Toward Division
The Bizarre Argument for a ‘Unified Theory’ of Capitalism and Racial Oppression
‘To someone looking in from outside … explaining a miscarriage, a crop failure, a sudden illness, or a death by invoking witchcraft would seem absurd, just as explaining slavery invoking race must seem absurd to anyone who does not ritually produce race day in and out as Americans do.’
Barbara J. Fields
The left’s attempts to explain away or disavow the wage relation as the basis of capitalist relations of production has surged in recent decades, beginning with the New Left’s emphasis on ‘extra-‘ or ‘non-economic’ motives for oppression. What all these attempts share, different as they may be in detail, is a moral concern for ethnic minorities and women who have allegedly been overlooked in the traditional explanatory framework of Marxism. Recently, we can observe a growing concern with ‘broader forms of organization that are constitutive of social life under capitalism’[1], in order to, in a much-used idiom, ‘broaden the struggles’ and not focus too ‘narrowly’ on the universal exploitation of workers.

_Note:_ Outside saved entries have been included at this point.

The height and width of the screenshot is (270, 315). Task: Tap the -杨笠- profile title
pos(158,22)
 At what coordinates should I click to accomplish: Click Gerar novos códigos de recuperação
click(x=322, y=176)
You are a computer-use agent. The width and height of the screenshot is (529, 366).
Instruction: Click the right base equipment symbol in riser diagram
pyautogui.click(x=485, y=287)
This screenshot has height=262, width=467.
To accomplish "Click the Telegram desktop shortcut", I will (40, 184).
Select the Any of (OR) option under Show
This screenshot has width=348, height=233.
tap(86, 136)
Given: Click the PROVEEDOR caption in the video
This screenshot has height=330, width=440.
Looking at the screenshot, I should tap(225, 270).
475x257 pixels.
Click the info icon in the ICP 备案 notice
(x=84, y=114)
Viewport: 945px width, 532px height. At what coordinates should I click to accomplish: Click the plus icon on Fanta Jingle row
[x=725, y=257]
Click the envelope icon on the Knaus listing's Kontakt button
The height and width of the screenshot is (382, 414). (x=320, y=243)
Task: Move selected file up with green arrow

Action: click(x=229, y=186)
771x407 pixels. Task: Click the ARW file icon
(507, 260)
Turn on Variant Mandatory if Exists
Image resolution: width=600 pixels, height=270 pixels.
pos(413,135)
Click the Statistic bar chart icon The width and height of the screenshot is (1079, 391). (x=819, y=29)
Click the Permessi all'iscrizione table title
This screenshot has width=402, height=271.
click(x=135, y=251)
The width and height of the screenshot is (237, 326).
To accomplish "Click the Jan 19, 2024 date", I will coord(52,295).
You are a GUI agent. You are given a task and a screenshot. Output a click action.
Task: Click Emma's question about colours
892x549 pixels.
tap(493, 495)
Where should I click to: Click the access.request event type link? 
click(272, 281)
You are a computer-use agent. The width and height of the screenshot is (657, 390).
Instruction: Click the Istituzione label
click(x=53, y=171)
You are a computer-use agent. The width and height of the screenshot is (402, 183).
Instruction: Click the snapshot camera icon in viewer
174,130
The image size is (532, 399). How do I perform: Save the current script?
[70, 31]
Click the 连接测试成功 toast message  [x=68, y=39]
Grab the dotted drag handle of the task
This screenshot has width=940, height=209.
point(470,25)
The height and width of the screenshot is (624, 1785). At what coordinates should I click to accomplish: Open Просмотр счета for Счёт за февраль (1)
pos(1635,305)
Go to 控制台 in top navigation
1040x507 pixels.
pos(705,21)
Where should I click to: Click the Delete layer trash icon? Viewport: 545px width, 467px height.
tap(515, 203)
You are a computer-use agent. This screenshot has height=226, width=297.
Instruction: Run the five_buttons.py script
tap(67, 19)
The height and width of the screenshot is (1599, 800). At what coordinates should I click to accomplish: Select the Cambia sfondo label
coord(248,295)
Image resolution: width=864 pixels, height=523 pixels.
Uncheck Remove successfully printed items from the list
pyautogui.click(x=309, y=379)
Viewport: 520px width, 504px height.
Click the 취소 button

In an article published in The Brooklyn Rail in October 2020, Charlie Post explores the possibilities of ‘uniting’ a critique of capitalism with a critique of racism, where ‘capitalism’ is always-already understood as ‘racial’.[2] The approach is reminiscent of the attempt to formulate a ‘unitary theory of Marxism and Women’s Oppression’, as done by Lise Vogel and others in the early 1980s in the realm of ‘gender’. Both contribute to what, in Vogel’s case, later came to be called ‘intersectionality theory’ conceived in the late 1980s by Kimberlé Crenshaw. But it seems that recently, the idea of intersectionality, originally satirised by many Marxist intellectuals such as Ellen Meiksins Wood, Slavoj Zizek, Terry Eagleton and others, has gained traction with a flood of academic publications (which will not be reproduced here: just google ‘Race Class Gender’). It appears that, for the time being, the ‘race, class, gender’- Trinity Formula, like Adam Smith’s Trinity Formula of ‘land, labour, and capital’, with which it shares a common mystification of capitalist production relations, is here to stay.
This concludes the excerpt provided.